Technical information
- Licensing authority: FCC
- Facility ID: 14679
- Class: C3
- ERP: 6,200 watts
- HAAT: 120 m (394 ft)

Links
- Public license information: Public file; LMS;
- Webcast: Listen live
- Website: kmojfm.com

= KMOJ =

KMOJ (89.9 MHz) is a community-oriented noncommercial FM radio station in Minneapolis, Minnesota, airing hip-hop and R&B in an urban adult contemporary radio format. KMOJ's radio studios are on West Broadway Avenue in Minneapolis, and its transmitter is in Arden Hills.

KMOJ features soul, blues, urban gospel, reggae, jazz, hip-hop, spoken word, and talk shows aimed at African American listeners. It is owned and operated by the nonprofit Center for Communications and Development (CCD), on Minneapolis's north side. KMOJ is a member of AMPERS, Minnesota's independent public radio network.

==History==
KMOJ began in 1976 as WMOJ, a very low-power AM station at 1200 kHz that reached only a few blocks from its studios and transmitter in the Sumner-Olson and Glenwood-Lyndale public housing developments. The station expanded its reach with a move to FM in September 1978, becoming KMOJ at 89.7 FM with 10 watts of power from its transmitter and antenna atop a residential high-rise near its studios at 810 5th Avenue North. A frequency change to 89.9 in 1984 was necessitated for a power increase to 1,000 watts; the transmitter site remained the same. In 1985, the studio moved to a newly built facility in an existing building across the street at 501 Bryant Avenue North.

KMOJ moved from its Girard Terrace studios in January 2007 after severe structural damage was discovered and the building was condemned and subsequently razed. The studios moved to a temporary location in the Uptown area of Minneapolis in March 2007 until a permanent location could be established. The station worked with the City of Minneapolis and moved to a building at West Broadway and Penn Avenue in 2010.

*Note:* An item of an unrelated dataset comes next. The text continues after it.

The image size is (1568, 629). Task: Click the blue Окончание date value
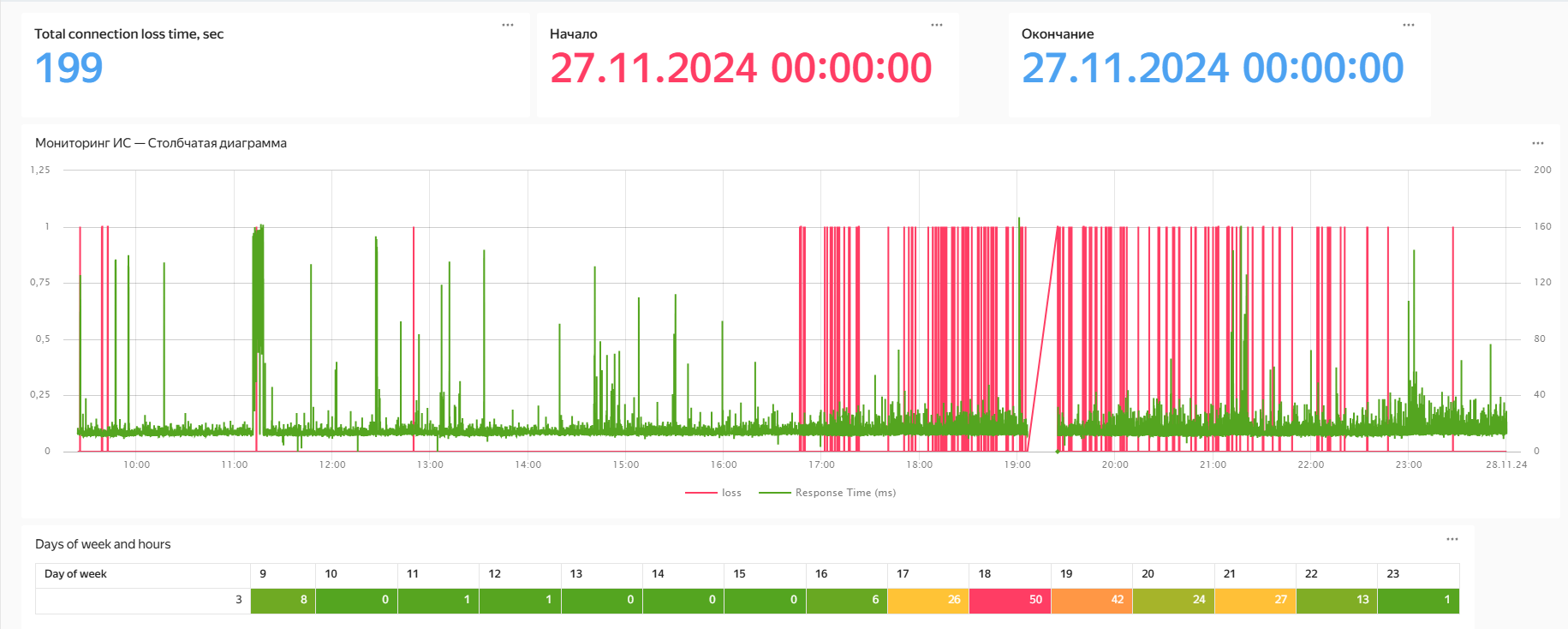1212,69
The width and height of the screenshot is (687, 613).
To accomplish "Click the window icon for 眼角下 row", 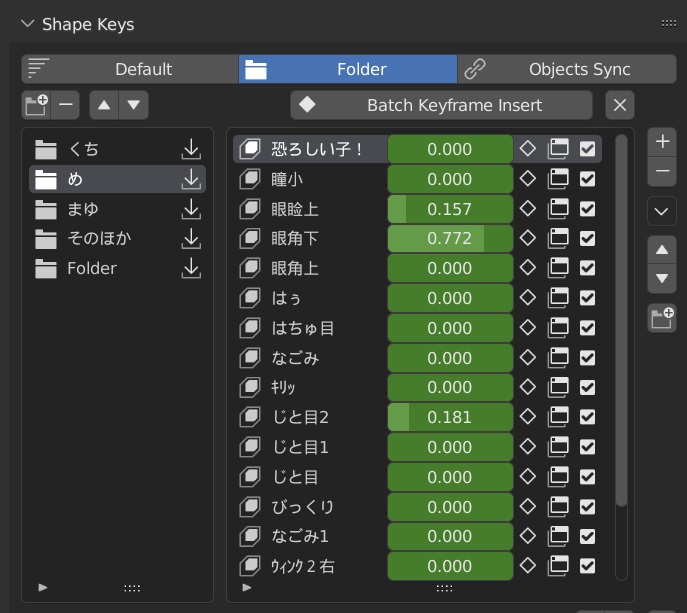I will [558, 238].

In 2011, KMOJ moved its transmitting facility from its longtime original site to a new facility in the northern suburb of Arden Hills and increased power to 6,200 watts. The old transmitter was given to a radio station in Nigeria on the same frequency.

KMOJ on-air personality Walter “Q Bear” Banks was officially recognized by Minneapolis city mayor Jacob Frey for his community organizing and involvement on February 17 2020, which Frey officially proclaimed as “Walter ‘Q Bear’ Banks Day”. Freddie Bell, the general manager of KMOJ and chairman of AMPERS, was inducted into the Minnesota Broadcasters Hall of Fame in 2022. Walter “Q Bear” Banks was also named to the Hall of Fame in 2024.

In 2025, KMOJ announced a fundraising campaign to construct a new location on purchased land in North Minneapolis, as the Broadway and Penn location is in the path of the proposed Metro Blue Line Extension.

==HD Radio==
KMOJ broadcasts its signal in HD Radio, and has two HD sub-channels. Its HD2 channel carries a hip hop format branded as "The Ice", while its HD3 channel carries KVSC, a college radio station from St. Cloud State University.